= Recorded data =
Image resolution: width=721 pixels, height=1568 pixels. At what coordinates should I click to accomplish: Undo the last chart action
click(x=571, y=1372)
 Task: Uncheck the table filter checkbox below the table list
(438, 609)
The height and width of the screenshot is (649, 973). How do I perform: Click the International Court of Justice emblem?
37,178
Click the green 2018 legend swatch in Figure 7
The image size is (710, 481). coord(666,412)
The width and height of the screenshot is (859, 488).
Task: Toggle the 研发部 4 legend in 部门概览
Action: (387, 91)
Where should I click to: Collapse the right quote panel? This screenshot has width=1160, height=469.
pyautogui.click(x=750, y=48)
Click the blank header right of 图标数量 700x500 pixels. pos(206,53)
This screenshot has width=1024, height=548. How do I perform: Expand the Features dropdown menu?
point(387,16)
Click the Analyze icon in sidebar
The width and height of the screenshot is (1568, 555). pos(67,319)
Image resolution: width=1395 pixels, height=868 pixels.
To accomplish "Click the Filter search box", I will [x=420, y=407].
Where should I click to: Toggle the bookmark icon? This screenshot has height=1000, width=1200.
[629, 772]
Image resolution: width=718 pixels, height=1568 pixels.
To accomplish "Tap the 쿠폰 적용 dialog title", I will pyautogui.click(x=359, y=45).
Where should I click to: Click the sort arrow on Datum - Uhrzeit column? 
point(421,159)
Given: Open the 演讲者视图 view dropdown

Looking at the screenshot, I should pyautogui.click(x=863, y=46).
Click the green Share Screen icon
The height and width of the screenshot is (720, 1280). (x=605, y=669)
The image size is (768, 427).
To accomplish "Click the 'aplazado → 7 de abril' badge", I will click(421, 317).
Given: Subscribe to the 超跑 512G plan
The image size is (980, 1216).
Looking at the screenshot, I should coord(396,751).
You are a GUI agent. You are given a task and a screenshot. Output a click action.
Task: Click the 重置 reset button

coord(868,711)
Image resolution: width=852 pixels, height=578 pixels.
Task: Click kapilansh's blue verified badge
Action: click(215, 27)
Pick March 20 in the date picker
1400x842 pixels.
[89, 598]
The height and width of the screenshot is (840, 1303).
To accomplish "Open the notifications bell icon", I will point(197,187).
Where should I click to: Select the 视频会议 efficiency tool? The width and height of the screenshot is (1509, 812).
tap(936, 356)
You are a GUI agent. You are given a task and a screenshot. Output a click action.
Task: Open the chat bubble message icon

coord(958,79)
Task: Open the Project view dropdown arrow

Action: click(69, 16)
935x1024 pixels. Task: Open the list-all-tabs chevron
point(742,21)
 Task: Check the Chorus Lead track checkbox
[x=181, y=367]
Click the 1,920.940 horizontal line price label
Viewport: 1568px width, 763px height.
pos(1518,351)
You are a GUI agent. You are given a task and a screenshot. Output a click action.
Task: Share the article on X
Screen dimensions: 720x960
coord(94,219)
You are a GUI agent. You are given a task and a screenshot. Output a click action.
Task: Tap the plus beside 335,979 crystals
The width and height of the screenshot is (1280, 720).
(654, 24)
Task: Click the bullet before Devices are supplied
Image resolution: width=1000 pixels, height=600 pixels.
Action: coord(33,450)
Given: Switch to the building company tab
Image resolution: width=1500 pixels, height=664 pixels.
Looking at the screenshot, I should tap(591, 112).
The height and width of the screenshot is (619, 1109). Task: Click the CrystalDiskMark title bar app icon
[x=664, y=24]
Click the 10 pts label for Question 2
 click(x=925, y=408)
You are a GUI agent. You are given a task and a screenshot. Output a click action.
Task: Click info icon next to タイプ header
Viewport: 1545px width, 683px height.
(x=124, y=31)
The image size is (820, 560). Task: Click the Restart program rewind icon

= Task requirements =
All of the entries above must be output word for word.

= Exercise solution =
Image resolution: width=721 pixels, height=1568 pixels. At what coordinates should I click to accomplish: Undo the last chart action
click(x=571, y=1372)
 Task: Uncheck the table filter checkbox below the table list
(438, 609)
The height and width of the screenshot is (649, 973). How do I perform: Click the International Court of Justice emblem?
37,178
Click the green 2018 legend swatch in Figure 7
The image size is (710, 481). coord(666,412)
The width and height of the screenshot is (859, 488).
Task: Toggle the 研发部 4 legend in 部门概览
Action: (387, 91)
Where should I click to: Collapse the right quote panel? This screenshot has width=1160, height=469.
pyautogui.click(x=750, y=48)
Click the blank header right of 图标数量 700x500 pixels. pos(206,53)
This screenshot has width=1024, height=548. How do I perform: Expand the Features dropdown menu?
point(387,16)
Click the Analyze icon in sidebar
The width and height of the screenshot is (1568, 555). pos(67,319)
Image resolution: width=1395 pixels, height=868 pixels.
To accomplish "Click the Filter search box", I will [x=420, y=407].
Where should I click to: Toggle the bookmark icon? This screenshot has height=1000, width=1200.
[629, 772]
Image resolution: width=718 pixels, height=1568 pixels.
To accomplish "Tap the 쿠폰 적용 dialog title", I will pyautogui.click(x=359, y=45).
Where should I click to: Click the sort arrow on Datum - Uhrzeit column? 
point(421,159)
Given: Open the 演讲者视图 view dropdown

Looking at the screenshot, I should pyautogui.click(x=863, y=46).
Click the green Share Screen icon
The height and width of the screenshot is (720, 1280). (x=605, y=669)
The image size is (768, 427).
To accomplish "Click the 'aplazado → 7 de abril' badge", I will click(421, 317).
Given: Subscribe to the 超跑 512G plan
The image size is (980, 1216).
Looking at the screenshot, I should coord(396,751).
You are a GUI agent. You are given a task and a screenshot. Output a click action.
Task: Click the 重置 reset button

coord(868,711)
Image resolution: width=852 pixels, height=578 pixels.
Task: Click kapilansh's blue verified badge
Action: click(215, 27)
Pick March 20 in the date picker
1400x842 pixels.
[89, 598]
The height and width of the screenshot is (840, 1303).
To accomplish "Open the notifications bell icon", I will point(197,187).
Where should I click to: Select the 视频会议 efficiency tool? The width and height of the screenshot is (1509, 812).
tap(936, 356)
You are a GUI agent. You are given a task and a screenshot. Output a click action.
Task: Open the chat bubble message icon

coord(958,79)
Task: Open the Project view dropdown arrow

Action: click(69, 16)
935x1024 pixels. Task: Open the list-all-tabs chevron
point(742,21)
 Task: Check the Chorus Lead track checkbox
[x=181, y=367]
Click the 1,920.940 horizontal line price label
Viewport: 1568px width, 763px height.
pos(1518,351)
You are a GUI agent. You are given a task and a screenshot. Output a click action.
Task: Share the article on X
Screen dimensions: 720x960
coord(94,219)
You are a GUI agent. You are given a task and a screenshot. Output a click action.
Task: Tap the plus beside 335,979 crystals
The width and height of the screenshot is (1280, 720).
(654, 24)
Task: Click the bullet before Devices are supplied
Image resolution: width=1000 pixels, height=600 pixels.
Action: coord(33,450)
Given: Switch to the building company tab
Image resolution: width=1500 pixels, height=664 pixels.
Looking at the screenshot, I should tap(591, 112).
The height and width of the screenshot is (619, 1109). Task: Click the CrystalDiskMark title bar app icon
[x=664, y=24]
Click the 10 pts label for Question 2
 click(x=925, y=408)
You are a GUI agent. You are given a task and a screenshot. Output a click action.
Task: Click info icon next to タイプ header
Viewport: 1545px width, 683px height.
(x=124, y=31)
The image size is (820, 560). Task: Click the Restart program rewind icon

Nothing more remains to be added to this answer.